DIRECTIONS:
Give the count of lines in the records below that contain "header", with no other words.

[[ RECORDS FOR THE TASK open ]]

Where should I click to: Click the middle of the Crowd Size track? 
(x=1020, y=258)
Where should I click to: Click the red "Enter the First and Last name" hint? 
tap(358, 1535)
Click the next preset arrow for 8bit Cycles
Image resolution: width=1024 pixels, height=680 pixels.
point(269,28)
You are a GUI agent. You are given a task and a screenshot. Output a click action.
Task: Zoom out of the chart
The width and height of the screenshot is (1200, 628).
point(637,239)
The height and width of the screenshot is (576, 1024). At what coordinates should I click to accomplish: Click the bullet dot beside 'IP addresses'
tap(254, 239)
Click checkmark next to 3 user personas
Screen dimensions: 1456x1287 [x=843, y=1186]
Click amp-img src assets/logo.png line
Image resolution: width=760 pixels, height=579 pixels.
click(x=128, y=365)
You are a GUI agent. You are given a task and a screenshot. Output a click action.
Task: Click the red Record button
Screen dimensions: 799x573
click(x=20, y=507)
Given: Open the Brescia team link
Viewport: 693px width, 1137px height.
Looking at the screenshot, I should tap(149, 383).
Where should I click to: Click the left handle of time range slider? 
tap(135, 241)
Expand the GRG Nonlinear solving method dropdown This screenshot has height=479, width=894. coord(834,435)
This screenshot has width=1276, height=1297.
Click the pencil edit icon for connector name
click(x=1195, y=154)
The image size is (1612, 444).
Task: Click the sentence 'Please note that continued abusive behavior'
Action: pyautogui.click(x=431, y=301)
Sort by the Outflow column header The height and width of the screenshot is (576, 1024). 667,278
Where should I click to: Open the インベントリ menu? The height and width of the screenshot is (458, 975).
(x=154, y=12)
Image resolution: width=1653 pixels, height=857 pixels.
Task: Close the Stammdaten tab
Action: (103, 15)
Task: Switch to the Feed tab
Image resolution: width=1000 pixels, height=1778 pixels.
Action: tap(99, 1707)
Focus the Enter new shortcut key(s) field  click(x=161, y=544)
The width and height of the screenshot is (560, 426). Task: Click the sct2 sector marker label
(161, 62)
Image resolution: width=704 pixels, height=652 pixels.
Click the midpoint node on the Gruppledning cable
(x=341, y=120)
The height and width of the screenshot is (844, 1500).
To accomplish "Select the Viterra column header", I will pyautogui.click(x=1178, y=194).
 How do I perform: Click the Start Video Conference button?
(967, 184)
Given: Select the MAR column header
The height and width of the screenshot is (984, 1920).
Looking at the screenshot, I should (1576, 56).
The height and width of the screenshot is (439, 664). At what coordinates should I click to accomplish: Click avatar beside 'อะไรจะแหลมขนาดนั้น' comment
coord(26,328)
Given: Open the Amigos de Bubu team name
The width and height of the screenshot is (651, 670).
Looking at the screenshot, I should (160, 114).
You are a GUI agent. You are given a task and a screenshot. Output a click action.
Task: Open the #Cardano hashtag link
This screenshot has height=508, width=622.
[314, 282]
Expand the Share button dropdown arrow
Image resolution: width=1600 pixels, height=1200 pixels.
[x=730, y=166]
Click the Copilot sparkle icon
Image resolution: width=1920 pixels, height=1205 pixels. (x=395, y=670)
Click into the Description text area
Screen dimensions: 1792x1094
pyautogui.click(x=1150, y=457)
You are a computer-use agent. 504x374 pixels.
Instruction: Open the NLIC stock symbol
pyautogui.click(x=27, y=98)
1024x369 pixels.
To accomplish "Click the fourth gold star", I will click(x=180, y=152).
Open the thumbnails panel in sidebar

[[ RECORDS FOR THE TASK closed ]]

ANSWER SPACE:
3